:: GIVEN DATA ::
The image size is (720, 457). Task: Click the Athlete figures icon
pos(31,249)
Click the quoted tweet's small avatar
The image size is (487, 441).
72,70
:::
ABOUT THIS TASK
Print exactly the lines between the line with "Click the quoted tweet's small avatar" and the final line of the records above, both included.

SOLVED EXERCISE
Click the quoted tweet's small avatar
The image size is (487, 441).
72,70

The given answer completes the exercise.